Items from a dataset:
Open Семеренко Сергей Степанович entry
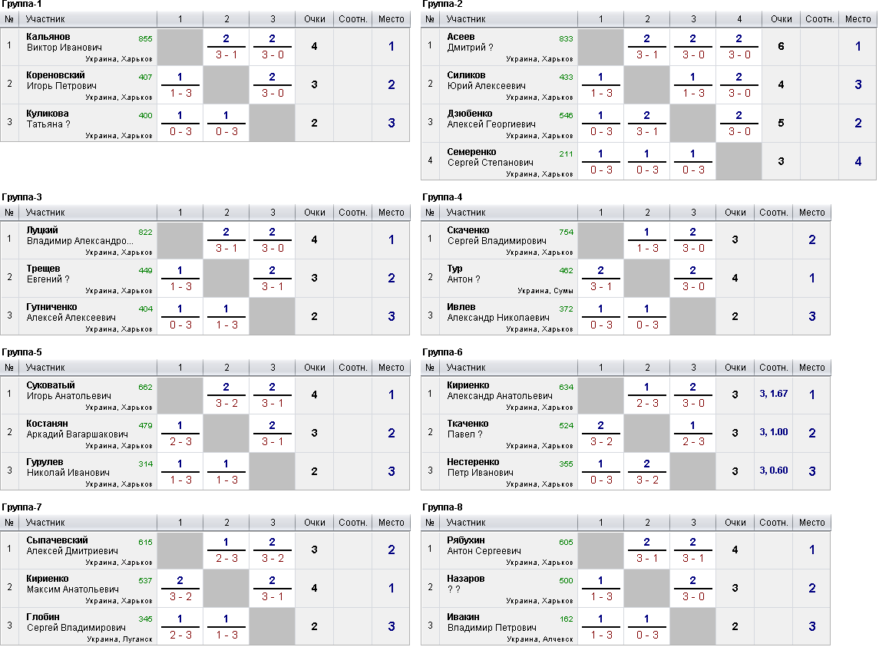click(x=490, y=157)
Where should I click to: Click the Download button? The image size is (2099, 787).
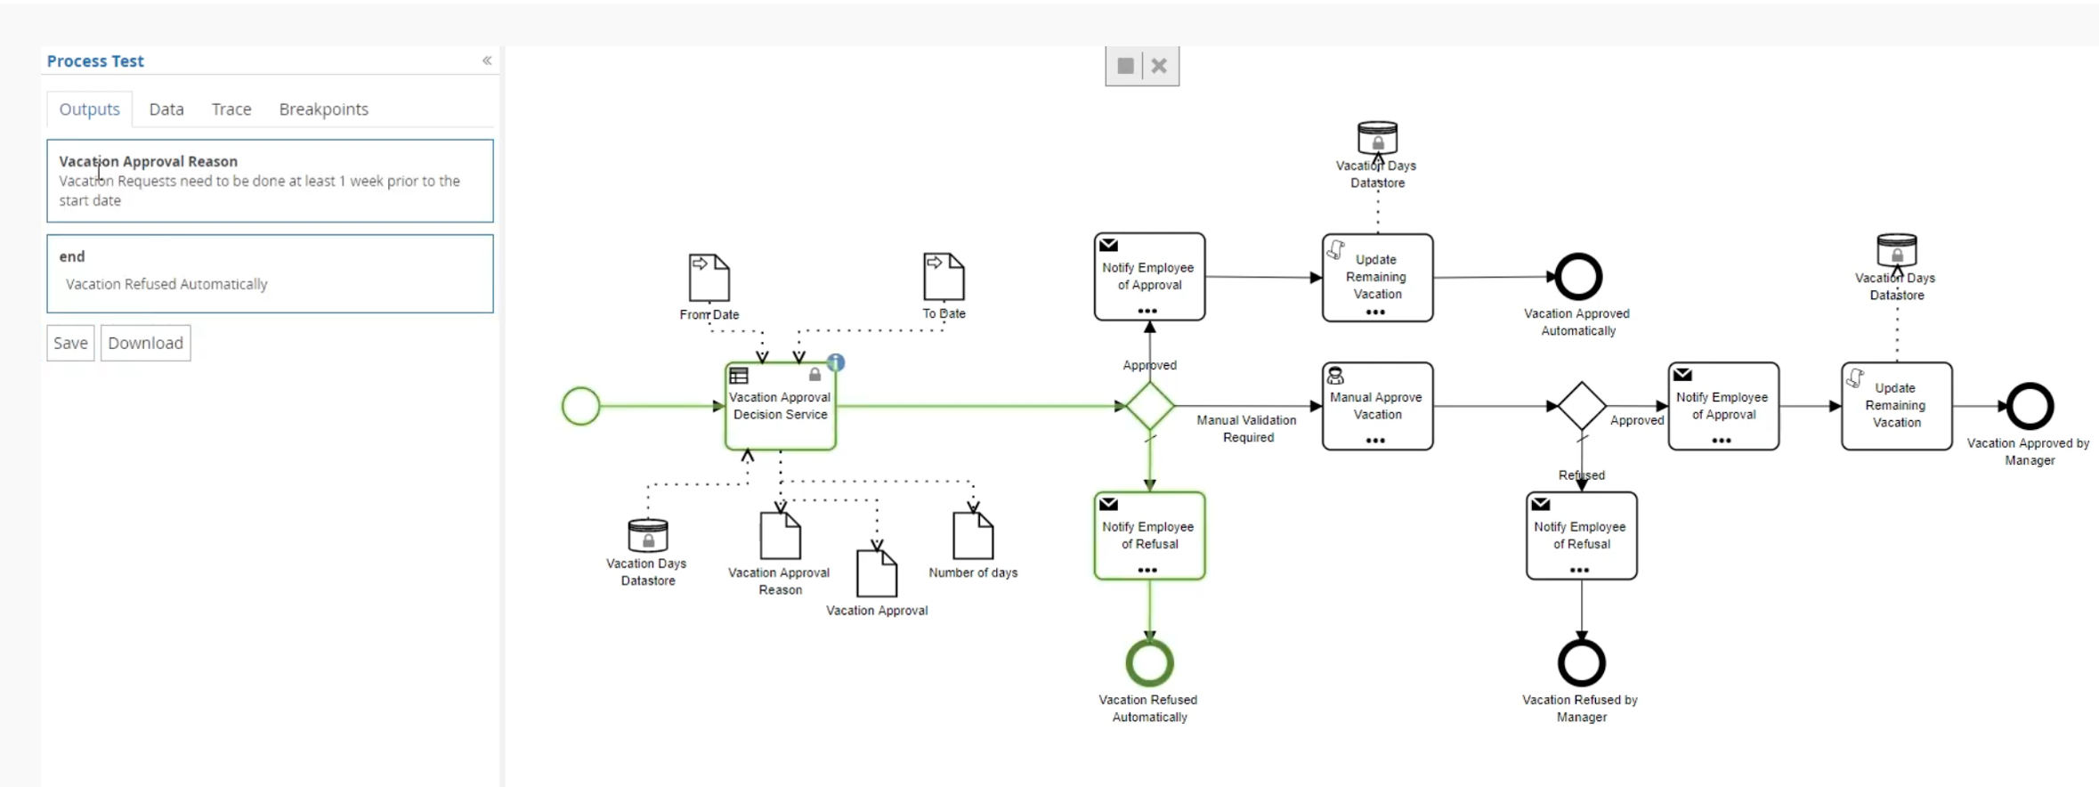coord(145,343)
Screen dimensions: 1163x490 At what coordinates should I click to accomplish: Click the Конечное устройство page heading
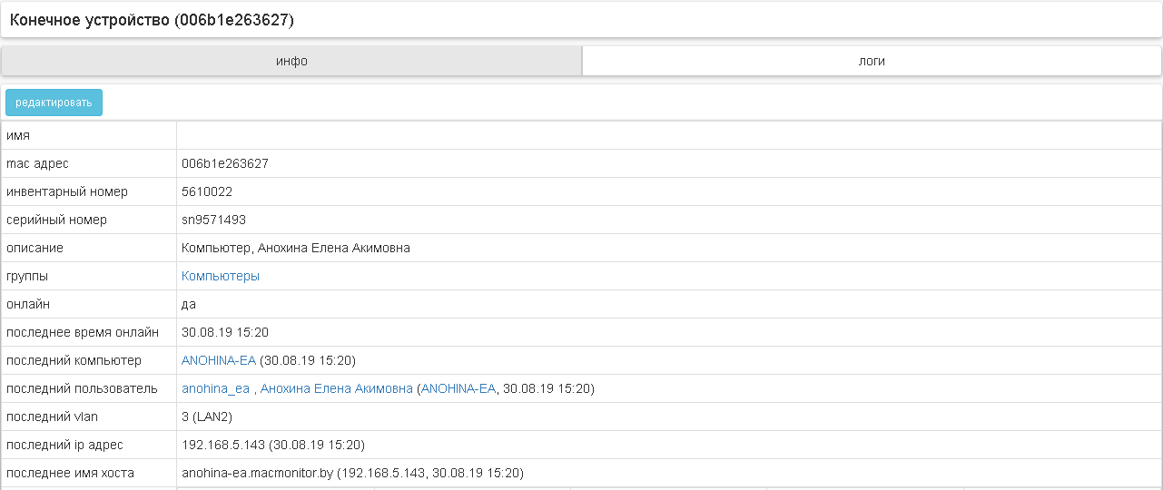pos(152,19)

#### [Task]
Reproduce every record above exactly, but leave out the pictures.

#### [The answer]
Open Семеренко Сергей Степанович entry
click(x=490, y=157)
Where should I click to: Click the Download button? The image size is (2099, 787).
coord(145,343)
Screen dimensions: 1163x490 At what coordinates should I click to accomplish: Click the Конечное устройство page heading
pos(152,19)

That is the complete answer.